Tony Mastroianni Review Collection

Acting talent lost in "Amber"

Cleveland Press September 17, 1970

"Darker Than Amber" had some of the ingredients of a pretty fair movie going in. A bad job of mixing and a few ingredients that don't mix well have resulted instead in a rather lackluster jumble.

The film has Rod Taylor portraying John D. MacDonald's fictional adventurer Travis McGee. Those are two promising ingredients right there. Rod Taylor is one of those vastly underrated actors, a fine performer who is capable of roles that are more than purely physical.
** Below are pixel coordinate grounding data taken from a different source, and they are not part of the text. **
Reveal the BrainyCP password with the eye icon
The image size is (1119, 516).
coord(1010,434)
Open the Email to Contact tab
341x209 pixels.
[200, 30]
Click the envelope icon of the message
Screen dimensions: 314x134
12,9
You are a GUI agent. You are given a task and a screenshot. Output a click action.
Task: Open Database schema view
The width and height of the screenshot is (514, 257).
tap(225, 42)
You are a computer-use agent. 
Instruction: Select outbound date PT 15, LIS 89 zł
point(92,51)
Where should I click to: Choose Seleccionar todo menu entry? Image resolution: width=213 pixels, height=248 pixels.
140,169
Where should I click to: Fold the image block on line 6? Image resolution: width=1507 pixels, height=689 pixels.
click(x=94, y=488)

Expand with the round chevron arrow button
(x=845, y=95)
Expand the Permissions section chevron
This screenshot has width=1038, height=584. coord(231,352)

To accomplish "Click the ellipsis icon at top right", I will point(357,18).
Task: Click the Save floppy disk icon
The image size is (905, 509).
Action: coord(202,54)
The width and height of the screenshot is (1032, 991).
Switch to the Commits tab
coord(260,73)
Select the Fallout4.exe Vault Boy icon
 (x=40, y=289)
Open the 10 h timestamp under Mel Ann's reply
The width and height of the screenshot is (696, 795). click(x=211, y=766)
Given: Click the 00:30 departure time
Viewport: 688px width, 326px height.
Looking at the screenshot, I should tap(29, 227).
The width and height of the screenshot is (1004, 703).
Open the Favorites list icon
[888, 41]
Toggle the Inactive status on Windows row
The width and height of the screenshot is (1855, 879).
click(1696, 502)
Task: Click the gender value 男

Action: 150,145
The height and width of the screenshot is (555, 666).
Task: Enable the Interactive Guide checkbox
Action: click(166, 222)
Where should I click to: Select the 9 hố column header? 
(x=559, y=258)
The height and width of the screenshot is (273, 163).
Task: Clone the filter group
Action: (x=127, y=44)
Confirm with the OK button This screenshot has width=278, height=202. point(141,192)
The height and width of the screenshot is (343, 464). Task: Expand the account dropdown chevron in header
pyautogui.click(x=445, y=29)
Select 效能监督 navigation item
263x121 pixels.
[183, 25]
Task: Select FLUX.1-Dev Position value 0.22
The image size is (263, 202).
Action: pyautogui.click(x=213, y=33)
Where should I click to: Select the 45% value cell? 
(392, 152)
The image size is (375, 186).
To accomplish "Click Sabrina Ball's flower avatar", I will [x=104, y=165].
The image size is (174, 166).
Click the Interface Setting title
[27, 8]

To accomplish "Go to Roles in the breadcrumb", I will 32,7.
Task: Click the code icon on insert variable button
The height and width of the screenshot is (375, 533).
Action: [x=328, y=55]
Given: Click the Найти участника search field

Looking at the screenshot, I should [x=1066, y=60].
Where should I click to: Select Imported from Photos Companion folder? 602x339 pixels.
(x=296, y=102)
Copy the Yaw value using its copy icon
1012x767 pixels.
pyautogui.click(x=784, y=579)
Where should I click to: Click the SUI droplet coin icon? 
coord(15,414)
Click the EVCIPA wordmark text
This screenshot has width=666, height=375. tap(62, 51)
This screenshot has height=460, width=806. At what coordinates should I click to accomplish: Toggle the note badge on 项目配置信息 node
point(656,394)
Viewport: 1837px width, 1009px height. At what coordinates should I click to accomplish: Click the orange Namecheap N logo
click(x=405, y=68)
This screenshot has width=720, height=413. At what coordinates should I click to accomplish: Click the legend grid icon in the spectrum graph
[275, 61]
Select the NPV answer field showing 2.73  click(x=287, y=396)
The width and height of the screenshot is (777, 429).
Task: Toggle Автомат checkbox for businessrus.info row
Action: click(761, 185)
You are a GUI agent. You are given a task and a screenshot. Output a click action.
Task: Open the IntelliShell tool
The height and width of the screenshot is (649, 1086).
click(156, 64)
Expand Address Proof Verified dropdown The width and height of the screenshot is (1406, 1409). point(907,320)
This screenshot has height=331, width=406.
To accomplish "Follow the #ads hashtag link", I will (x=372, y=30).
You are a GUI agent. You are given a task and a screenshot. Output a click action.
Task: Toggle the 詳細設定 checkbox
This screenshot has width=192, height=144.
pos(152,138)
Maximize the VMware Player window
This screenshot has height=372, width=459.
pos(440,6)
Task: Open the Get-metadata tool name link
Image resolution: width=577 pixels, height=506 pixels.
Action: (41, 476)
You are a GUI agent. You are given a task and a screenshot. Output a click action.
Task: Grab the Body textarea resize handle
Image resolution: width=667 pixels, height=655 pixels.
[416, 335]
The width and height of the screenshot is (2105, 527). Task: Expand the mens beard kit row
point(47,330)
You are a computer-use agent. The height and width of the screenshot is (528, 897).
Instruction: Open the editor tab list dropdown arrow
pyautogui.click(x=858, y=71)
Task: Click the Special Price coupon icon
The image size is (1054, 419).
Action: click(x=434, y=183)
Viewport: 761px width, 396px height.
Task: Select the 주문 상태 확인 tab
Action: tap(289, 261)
ANYWAY, IT'S a good choice and it isn't Taylor's fault that the thing doesn't jell. And while we are on the subject of good ingredients there is Suzy Kendall, a British actress who has a tendency to get roles in which she is pretty well mauled. Must be a masochistic streak. She looks good anyway.

The world of Travis McGee is the Florida Keys and again the movie scores in firmly establishing the locale.

BUT SO WHAT? Good leading man, pretty leading lady and fine scenery are all wasted in a movie that seems to have more padding than substance.

A few things happen, most of them violent and in between times folks make inane conversation or go through senseless action.

The picture starts with Miss Kendall being dropped off a bridge into deep water with weights attached to her feet. Down below Taylor is fishing and hooks her, though he has to jump overboard and do a little diving to bring in his catch.

EVERYBODY settles down to some cozy living on Taylor's luxurious houseboat and no one figures on calling the police. Though it's clear to Taylor that he's hooked a hooker he's kind of hooked on her anyway.

He gets a little worked up when she wanders into town and the same boy friends who put that heavy anchor on her heave her in the path of a speeding car.

Our hero mutters something about how he gets moody when he loses things and sets out to avenge her death.

AT THIS POINT the movie is half over without having gone anywhere. It continues on the same path. There's lots of movement but no direction, just a kind of aimless wandering in and out of incidents.

There is a racket to uncover, some intrigue to go through but the complexities are muddy rather than puzzling. Another girl, a fellow hooker of Miss Kendall's, is dragged in for a long episode without apparent reason except that it makes the movie longer.

MUCH BLOOD is spilled over the screen before the film is over. One fellow gets beaten to a pulp, a body bounces off a car and through a plate glass window and another guy gets a shovel -- blade first -- right in the belly.

And then there's the conclusion with Taylor and the villain mauling each other as they break through walls, mirrors, doors and generally mess up the furniture as well as each other's faces.

I still think someone should have called a cop earlier in the game.